Microsoft has long been worried about Linux competition in the server market. When it came to ordinary PCs and laptops, however, it knew it had little to fear.
Let me explain.
The threat to Windows comes entirely from "netbooks" - lightweight, inexpensive laptops that typically use Intel 's low-powered Atom processor and don't come with substantial amounts of RAM or powerful graphics processors.
They're designed mainly for browsing the web, handling email, writing memos, and taking care of simple word-processing or spreadsheet chores.
Netbooks will account for about a third of all PC growth this year, according to Citigroup. Shipments will rise at an annual average rate of 60 percent to reach 29 million netbooks in 2010, compared with 18 percent growth for standard notebooks, says a September BNP Paribas report.
Clearly, the future is in netbooks. And that has Microsoft worried. Netbooks can't handle Windows Vista's hardware demands, so XP is the only Microsoft operating system that runs on them. But Linux is ideally suited for lower-powered netbooks.
The result? Acer and Asustek, which account for 90 percent of the netbook market, are using Linux on about 30 percent of their low-cost notebooks, according to Bloomberg. Making matters worse, if Linux is used on those netbooks, it means that Microsoft Office isn't. So Microsoft takes a double hit every time someone buys a Linux netbook.

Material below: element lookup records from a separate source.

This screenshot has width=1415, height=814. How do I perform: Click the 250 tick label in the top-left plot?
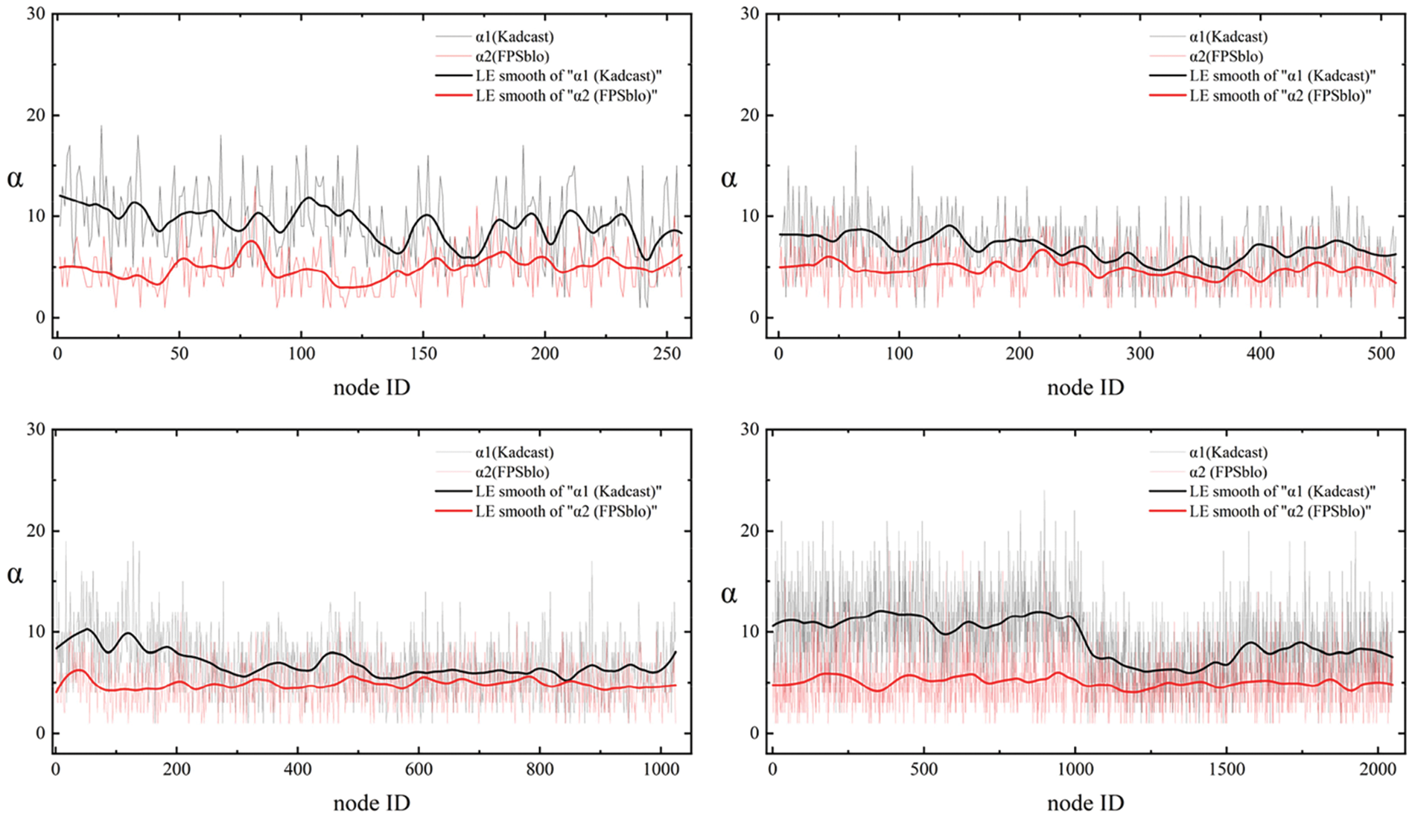coord(667,354)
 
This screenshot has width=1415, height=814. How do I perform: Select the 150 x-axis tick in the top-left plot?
coord(423,354)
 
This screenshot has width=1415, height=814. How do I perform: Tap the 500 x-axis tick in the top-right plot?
coord(1380,354)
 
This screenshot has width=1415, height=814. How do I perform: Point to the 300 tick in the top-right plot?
coord(1139,354)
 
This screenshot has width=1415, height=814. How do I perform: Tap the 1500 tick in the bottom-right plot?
coord(1226,769)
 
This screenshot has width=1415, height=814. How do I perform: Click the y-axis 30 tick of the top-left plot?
coord(34,13)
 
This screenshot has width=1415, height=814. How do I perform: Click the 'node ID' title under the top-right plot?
coord(1085,387)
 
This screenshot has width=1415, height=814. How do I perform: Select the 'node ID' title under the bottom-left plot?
coord(372,803)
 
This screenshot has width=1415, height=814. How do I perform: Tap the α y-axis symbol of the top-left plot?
coord(15,178)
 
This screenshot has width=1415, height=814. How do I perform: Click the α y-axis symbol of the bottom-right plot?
coord(729,594)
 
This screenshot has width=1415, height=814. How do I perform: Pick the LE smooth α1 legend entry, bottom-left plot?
coord(569,492)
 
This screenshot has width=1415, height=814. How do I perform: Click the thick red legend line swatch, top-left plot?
coord(453,95)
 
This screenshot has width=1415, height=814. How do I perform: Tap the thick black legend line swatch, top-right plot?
coord(1167,76)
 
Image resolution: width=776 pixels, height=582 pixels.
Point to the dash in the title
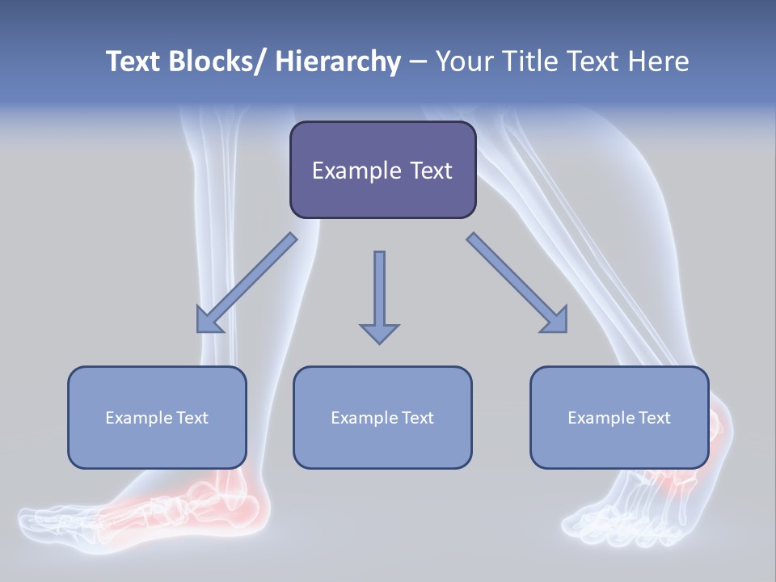point(418,63)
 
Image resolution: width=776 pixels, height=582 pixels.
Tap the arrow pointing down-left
point(247,283)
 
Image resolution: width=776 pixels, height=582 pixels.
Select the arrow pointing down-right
point(517,283)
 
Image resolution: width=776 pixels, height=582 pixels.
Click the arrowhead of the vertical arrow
point(379,333)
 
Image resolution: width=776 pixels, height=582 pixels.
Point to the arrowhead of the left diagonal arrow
point(207,322)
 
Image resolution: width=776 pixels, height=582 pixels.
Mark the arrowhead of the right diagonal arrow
point(556,322)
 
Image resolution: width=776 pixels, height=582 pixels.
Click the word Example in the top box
point(356,171)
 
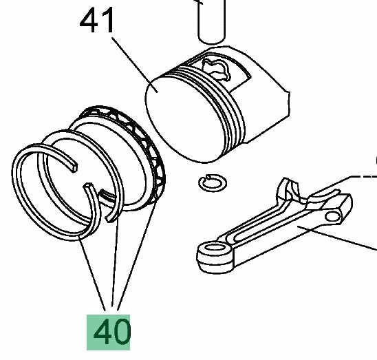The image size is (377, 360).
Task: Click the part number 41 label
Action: [x=96, y=20]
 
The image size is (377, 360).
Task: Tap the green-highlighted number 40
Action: [x=109, y=332]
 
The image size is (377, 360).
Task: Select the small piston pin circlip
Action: [x=213, y=183]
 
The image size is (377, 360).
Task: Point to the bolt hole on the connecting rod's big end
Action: [x=332, y=216]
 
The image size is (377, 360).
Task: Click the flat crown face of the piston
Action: [x=185, y=118]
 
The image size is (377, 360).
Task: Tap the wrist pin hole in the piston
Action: [x=216, y=68]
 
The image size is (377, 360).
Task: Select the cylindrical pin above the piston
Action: [x=212, y=21]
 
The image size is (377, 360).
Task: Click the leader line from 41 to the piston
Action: [x=135, y=65]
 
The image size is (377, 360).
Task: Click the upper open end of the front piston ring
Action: [x=74, y=167]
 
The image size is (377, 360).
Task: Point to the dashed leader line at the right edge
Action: [x=363, y=177]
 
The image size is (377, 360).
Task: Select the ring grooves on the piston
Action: [x=212, y=101]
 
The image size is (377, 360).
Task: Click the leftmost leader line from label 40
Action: [x=92, y=273]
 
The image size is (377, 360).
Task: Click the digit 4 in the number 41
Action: [x=89, y=21]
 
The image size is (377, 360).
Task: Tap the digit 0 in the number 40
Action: [x=121, y=332]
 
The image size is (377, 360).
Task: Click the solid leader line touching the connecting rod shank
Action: [x=337, y=238]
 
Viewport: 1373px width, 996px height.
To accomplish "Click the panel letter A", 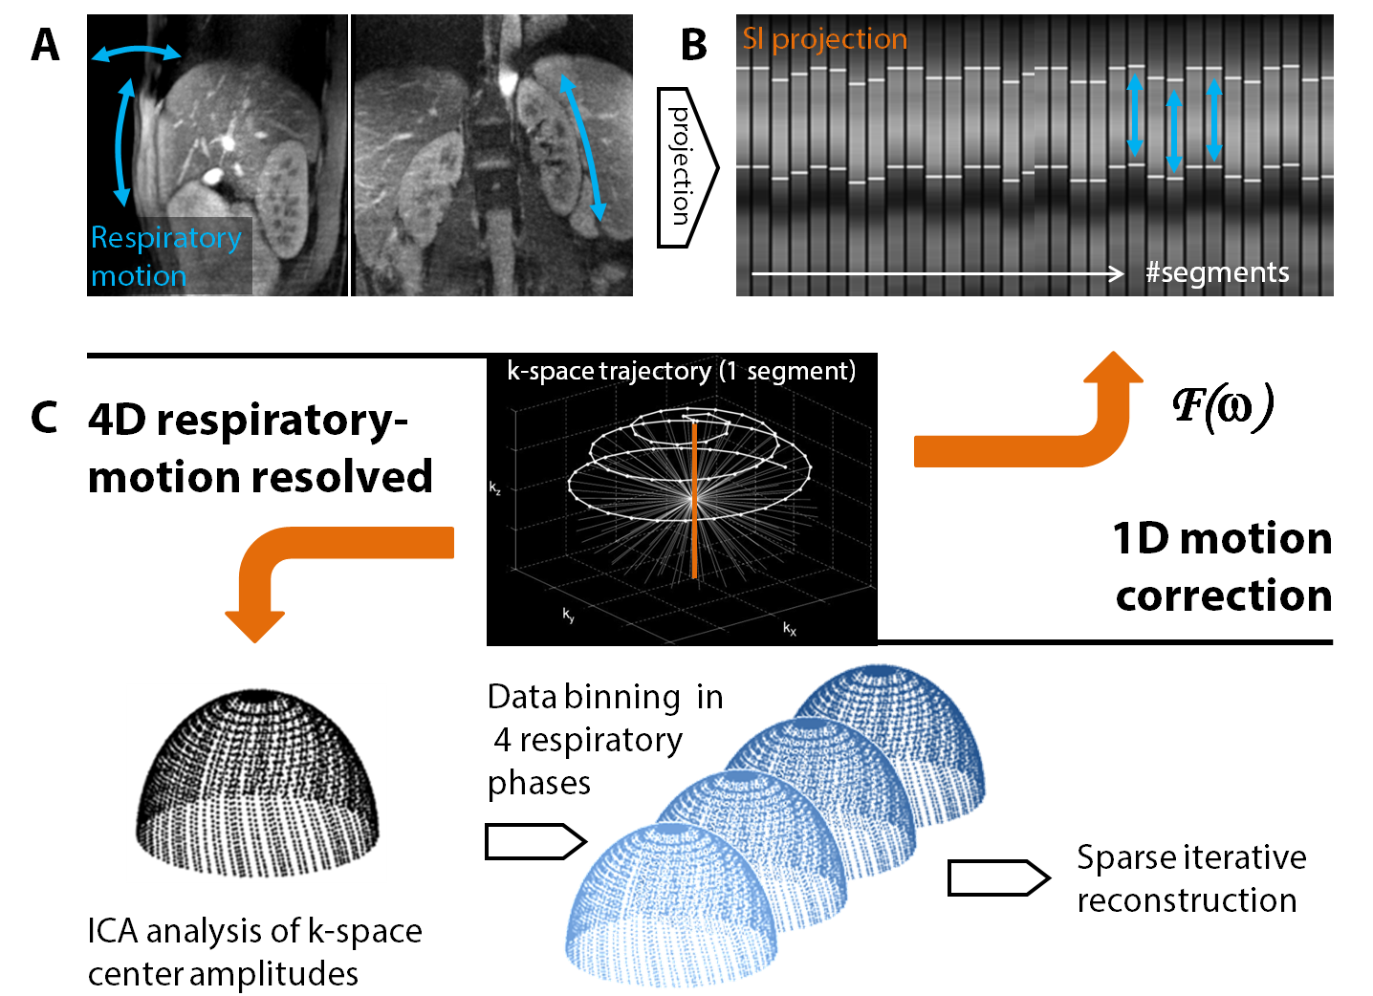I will click(45, 45).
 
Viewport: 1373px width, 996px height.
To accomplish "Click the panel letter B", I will click(694, 45).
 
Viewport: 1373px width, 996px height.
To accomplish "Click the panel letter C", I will click(44, 418).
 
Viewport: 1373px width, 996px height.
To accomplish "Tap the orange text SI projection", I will click(824, 39).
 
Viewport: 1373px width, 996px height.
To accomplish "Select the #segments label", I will click(1217, 273).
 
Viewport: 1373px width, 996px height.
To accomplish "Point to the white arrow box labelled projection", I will click(684, 166).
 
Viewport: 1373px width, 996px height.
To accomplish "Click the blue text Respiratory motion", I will click(165, 256).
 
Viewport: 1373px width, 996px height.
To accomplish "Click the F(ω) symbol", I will click(1223, 405).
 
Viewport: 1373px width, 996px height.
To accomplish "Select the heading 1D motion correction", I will click(1221, 566).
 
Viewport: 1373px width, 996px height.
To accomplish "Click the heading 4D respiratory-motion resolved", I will click(260, 447).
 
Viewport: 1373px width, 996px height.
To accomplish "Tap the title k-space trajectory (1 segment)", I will click(681, 371).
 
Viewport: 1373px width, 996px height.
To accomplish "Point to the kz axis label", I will click(494, 488).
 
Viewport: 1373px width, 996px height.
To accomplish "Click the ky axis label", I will click(569, 616).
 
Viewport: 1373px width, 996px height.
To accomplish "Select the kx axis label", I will click(790, 628).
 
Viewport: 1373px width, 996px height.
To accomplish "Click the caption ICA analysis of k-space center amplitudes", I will click(254, 952).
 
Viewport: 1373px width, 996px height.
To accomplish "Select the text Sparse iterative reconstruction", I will click(1190, 878).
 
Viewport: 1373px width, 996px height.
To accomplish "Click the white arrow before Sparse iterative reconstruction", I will click(998, 877).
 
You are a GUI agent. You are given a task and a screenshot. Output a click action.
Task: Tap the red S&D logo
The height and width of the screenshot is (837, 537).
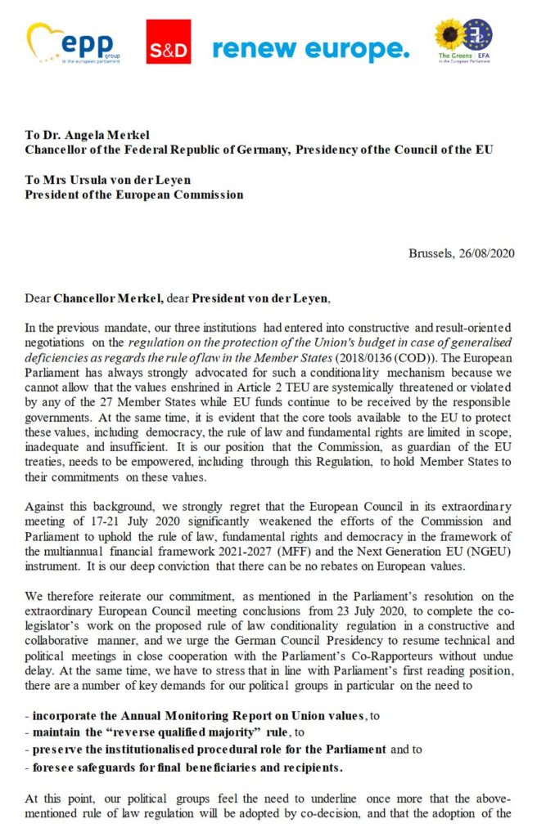tap(169, 43)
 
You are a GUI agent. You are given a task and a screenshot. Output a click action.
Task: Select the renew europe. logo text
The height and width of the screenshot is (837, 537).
tap(310, 48)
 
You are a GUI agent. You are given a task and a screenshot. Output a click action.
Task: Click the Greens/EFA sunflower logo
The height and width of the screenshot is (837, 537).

Microsoft isn't just worried about ceding 30 percent of the netbook market to Linux. It's also worried that if people get used to running Linux on netbooks, they'll consider buying Linux on desktop PCs as well. Here's what Dickie Chang, an analyst at IDC in Taipei, told Bloomberg: "It's a real threat to Microsoft. It gives users a chance to see and try something new, showing them there is an alternative."
Microsoft, though, has a not-so-secret weapon against Linux: Windows 7. Its new operating system, slated to be introduced sometime next year, is designed to work fine on netbooks. In fact, at Microsoft's recent Professional Developers Conference, where the pre-beta of Windows 7 was unveiled, Windows Senior Vice President Steve Sinofsky showed off Windows 7 on his Lenovo S10 and said it used less than half of the netbook's 1GB of RAM.
In fact, the blitz has already begun. Asus CEO Jerry Shen announced that he plans to release versions of the Eee PC powered by Windows 7 in mid-2009, including a touchscreen version.
This is anything but a level playing field. Because no company owns Linux, there won't be a competing marketing push for Linux netbooks. Microsoft has shown before how tough it can be on competitors - remember Lotus 1-2-3, WordPerfect and Harvard Graphics? So expect Linux netbook sales to fall when Windows 7 ships.
Despite Microsoft's killer instincts, I don't think Linux netbook sales will stop dead. There will always be a niche for them. But within a year of the Windows 7 launch, Linux market share will drop. The high point for Linux netbook sales will be from now until the launch of Windows 7. After that will come the inevitable decline.